Изменить размер шрифта - +

     Все здесь было отмечено печатью тюрьмы. Тюремный воздух, тюремный свет,
тюремная сырость, тюремные обитатели - на всем сказывалось пагубное действие
заключения. Лица людей побледнели  и  осунулись,  железо  заржавело,  камень
покрылся слизью, дерево сгнило, воздух  был  спертый,  свет  -  мутный.  Как
колодец, как подземелье, как склеп, тюрьма не знала сияния дня, и даже среди
пряных ароматов где-нибудь на островах  Индийского  океана  сохранила  бы  в
неприкосновенности свою зловонную атмосферу.
     Человека, полулежавшего на каменном подоконнике,  пробрал  даже  холод.
Нетерпеливым движением  плеча  он  плотней  запахнул  свой  широкий  плащ  и
проворчал: "Черт возьми это проклятое солнце, хоть бы раз заглянуло сюда".
     Он ждал, когда его придут кормить, тесно прижавшись к решетке, старался
высмотреть что-то внизу, куда уходила лестница,  и  выражением  своего  лица
напоминал голодного зверя. Но во взгляде слишком близко посаженных  глаз  не
было  ничего  от  царственной  гордости  львиного  взора;  то   был   взгляд
пронзительный, но неяркий, - словно нацеленное острие клинка, которое  почти
не видно, если смотреть на него в упор.
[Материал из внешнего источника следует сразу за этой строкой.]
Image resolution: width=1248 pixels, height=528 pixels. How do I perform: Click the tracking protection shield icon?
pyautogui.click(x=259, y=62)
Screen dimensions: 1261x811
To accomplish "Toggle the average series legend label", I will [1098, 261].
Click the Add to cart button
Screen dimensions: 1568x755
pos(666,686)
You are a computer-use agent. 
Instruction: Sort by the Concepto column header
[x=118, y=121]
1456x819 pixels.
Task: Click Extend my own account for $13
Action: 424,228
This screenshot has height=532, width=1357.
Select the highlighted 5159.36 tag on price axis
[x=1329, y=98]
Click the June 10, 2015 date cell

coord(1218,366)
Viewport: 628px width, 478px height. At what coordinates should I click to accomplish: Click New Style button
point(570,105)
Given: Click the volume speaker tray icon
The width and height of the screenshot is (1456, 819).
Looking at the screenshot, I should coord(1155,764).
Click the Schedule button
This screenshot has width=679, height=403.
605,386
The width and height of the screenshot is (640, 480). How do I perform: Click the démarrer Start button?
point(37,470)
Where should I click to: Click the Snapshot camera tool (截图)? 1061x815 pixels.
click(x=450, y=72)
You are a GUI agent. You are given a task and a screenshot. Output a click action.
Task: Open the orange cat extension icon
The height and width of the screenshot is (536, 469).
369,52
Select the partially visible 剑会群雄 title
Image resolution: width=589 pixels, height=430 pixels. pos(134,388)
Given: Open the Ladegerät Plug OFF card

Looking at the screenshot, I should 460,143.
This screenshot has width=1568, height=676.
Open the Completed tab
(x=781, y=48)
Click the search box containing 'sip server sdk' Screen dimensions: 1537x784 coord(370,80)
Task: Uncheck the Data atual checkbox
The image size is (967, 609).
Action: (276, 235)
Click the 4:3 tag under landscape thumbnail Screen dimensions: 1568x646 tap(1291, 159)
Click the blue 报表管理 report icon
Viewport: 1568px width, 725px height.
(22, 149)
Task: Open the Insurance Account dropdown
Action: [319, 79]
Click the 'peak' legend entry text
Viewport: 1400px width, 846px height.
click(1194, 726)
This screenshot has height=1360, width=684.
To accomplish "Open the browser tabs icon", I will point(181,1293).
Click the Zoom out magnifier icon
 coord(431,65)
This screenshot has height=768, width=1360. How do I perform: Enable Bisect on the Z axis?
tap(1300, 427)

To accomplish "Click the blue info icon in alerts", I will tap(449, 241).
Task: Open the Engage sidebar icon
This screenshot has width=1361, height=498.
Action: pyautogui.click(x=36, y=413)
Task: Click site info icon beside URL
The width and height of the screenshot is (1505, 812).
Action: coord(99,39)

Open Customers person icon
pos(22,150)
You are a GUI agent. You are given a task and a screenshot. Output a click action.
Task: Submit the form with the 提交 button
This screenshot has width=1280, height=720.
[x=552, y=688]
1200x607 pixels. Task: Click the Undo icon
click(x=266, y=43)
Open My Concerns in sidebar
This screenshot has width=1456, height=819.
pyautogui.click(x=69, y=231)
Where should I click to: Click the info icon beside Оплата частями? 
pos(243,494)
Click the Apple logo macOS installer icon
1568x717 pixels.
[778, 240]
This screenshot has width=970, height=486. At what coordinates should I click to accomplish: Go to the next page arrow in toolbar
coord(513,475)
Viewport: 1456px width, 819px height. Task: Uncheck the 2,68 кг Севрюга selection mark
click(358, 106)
Эти глаза не имели  глубины,  лишены
были разнообразия выражений; они просто открывались и закрывались, а  иногда
блестели, как у кошки. Искусный ремесленник мог бы  изготовить  лучшую  пару
глаз - если не говорить о службе, которую они служили своему обладателю. Нос
был довольно красив,  из  тех,  которые  называют  орлиными,  но  переносица
чересчур высока, оттого и расстояние между глазами казалось чересчур  малым.
Что до остального, то это был человек рослый,  видный,  с  тонкогубым  ртом,
прятавшимся  под  густыми  усами,  и  шапкой  жестких  всклокоченных   волос
неопределенного пыльного цвета, кой-где, впрочем, отливавших рыжиной.  Рука,
просунутая между прутьев  решетки  (вся  покрытая  свежими,  едва  зажившими
царапинами), была невелика, удивляла своей женственной пухлостью  и,  верно,
удивляла бы также белизной, если бы смыть с нее тюремную грязь.
     Второй узник лежал на каменном полу, укрывшись курткой грубого  темного
сукна.
     - Вставай, скотина! - зарычал первый. - Не смей спать, когда я голоден!
     - Можно и встать, патрон, - покорно и даже весело согласился тот,  кого
назвали скотиной. - Мне ведь все равно, что спать, что бодрствовать. Разница
невелика.
     С этими словами он встал, отряхнулся, почесал себе  спину,  накинул  на
плечи куртку, которой только что укрывался, завязал рукава  под  подбородком
и, зевая, уселся на пол у стены напротив  окна.  -  Скажи,  который  час,  -
буркнул первый узник. -  Полдень  пробьет  через...  через  сорок  минут.  -
Запинка была вызвана тем, что он обежал глазами камеру, точно  мог  прочесть
где-то ответ на заданный ему вопрос.
     - С тобой не нужно часов. Как это ты всегда узнаешь время?
     - Сам не знаю как. Я всегда могу сказать, который час и где я нахожусь.
Меня привезли сюда ночью, на лодке, но я отлично знаю, где я.